● **Отрывок**:
..............................

Немцы заняли Париж 14 июня 1940 года. В начале августа я приехала в Париж на велосипеде из деревни, где у меня в то время был маленький деревенский дом. Других способов передвижения, кроме велосипеда, в те месяцы не было. Я выехала очень рано и была в городе около одиннадцати часов утра. Я вела в те годы записи, нечто вроде дневника. По этим записям видно, что я в тот день была в Тургеневской библиотеке и взяла том Шопенгауэра (в русском переводе), видела хроникальный фильм на Елисейских полях (где было представлено, как Гитлер со своим окружением приехал на автомобиле на площадь Трокадеро и обозревал Париж с высоты площади, выходящей на Марсово поле и Эйфелеву башню), затем ночевала у друзей в Булони. Через месяц я снова приехала в Париж и на этот раз зашла к И. И. Фондаминскому, вернувшемуся из Биарицца и жившему у себя на квартире, на авеню де Версай.

..............................

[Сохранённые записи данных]
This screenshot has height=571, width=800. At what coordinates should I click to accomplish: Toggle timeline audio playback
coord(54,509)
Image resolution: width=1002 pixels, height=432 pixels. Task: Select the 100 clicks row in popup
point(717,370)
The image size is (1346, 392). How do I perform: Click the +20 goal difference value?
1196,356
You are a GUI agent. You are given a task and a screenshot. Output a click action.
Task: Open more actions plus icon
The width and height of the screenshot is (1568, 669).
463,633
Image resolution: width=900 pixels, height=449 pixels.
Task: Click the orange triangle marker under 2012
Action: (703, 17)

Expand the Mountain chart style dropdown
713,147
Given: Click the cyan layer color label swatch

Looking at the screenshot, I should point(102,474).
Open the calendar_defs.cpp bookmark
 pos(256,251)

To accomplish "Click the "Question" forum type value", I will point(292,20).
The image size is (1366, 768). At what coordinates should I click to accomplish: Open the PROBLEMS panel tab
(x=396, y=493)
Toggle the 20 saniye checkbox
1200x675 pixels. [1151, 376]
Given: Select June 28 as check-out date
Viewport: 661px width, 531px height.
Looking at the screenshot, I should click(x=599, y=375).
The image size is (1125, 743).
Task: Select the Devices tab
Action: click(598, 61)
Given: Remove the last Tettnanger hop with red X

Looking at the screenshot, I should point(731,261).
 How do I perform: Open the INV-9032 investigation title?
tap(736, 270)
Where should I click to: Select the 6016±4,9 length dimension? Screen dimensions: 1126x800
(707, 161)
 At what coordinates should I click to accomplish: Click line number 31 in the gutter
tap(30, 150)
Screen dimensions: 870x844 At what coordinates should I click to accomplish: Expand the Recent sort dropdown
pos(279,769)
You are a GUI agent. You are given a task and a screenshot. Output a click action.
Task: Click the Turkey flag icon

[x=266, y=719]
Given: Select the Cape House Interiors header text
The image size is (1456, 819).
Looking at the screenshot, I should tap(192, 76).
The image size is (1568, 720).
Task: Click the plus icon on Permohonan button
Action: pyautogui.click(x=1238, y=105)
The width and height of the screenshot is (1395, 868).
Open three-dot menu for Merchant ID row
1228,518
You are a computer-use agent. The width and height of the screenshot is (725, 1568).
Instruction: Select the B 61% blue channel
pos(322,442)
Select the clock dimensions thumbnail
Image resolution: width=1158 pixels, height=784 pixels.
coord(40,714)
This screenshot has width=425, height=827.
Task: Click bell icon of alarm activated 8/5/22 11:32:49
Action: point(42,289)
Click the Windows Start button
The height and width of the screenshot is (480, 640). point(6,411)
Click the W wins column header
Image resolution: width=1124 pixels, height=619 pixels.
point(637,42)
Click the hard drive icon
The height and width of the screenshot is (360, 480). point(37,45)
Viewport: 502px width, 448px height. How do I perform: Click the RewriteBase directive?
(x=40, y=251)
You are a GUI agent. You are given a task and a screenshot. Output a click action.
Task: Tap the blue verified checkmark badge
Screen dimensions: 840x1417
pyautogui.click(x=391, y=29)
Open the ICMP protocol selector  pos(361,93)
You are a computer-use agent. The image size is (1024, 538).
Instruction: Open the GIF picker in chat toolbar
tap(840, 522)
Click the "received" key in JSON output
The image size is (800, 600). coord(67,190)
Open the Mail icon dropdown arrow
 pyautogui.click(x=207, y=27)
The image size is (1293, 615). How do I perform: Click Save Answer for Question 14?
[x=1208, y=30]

..............................

● **Задания**:
1. Повторите фрагмент отрывка без изменений: начните со слов «Немцы заняли Париж» и остановитесь после слов «авеню де Версай.».
2. Изложите содержание отрывка в двух предложениях.
Записи никак не связаны с отрывком.

● **Ожидаемые результаты**:
1.
Немцы заняли Париж 14 июня 1940 года. В начале августа я приехала в Париж на велосипеде из деревни, где у меня в то время был маленький деревенский дом. Других способов передвижения, кроме велосипеда, в те месяцы не было. Я выехала очень рано и была в городе около одиннадцати часов утра. Я вела в те годы записи, нечто вроде дневника. По этим записям видно, что я в тот день была в Тургеневской библиотеке и взяла том Шопенгауэра (в русском переводе), видела хроникальный фильм на Елисейских полях (где было представлено, как Гитлер со своим окружением приехал на автомобиле на площадь Трокадеро и обозревал Париж с высоты площади, выходящей на Марсово поле и Эйфелеву башню), затем ночевала у друзей в Булони. Через месяц я снова приехала в Париж и на этот раз зашла к И. И. Фондаминскому, вернувшемуся из Биарицца и жившему у себя на квартире, на авеню де Версай.

2. После того как немцы 14 июня 1940 года заняли Париж, в начале августа рассказчица приехала туда на велосипеде из деревни, побывала в Тургеневской библиотеке, посмотрела на Елисейских полях хронику о Гитлере на площади Трокадеро и заночевала у друзей в Булони. Через месяц она снова приехала в Париж и зашла к И. И. Фондаминскому на авеню де Версай.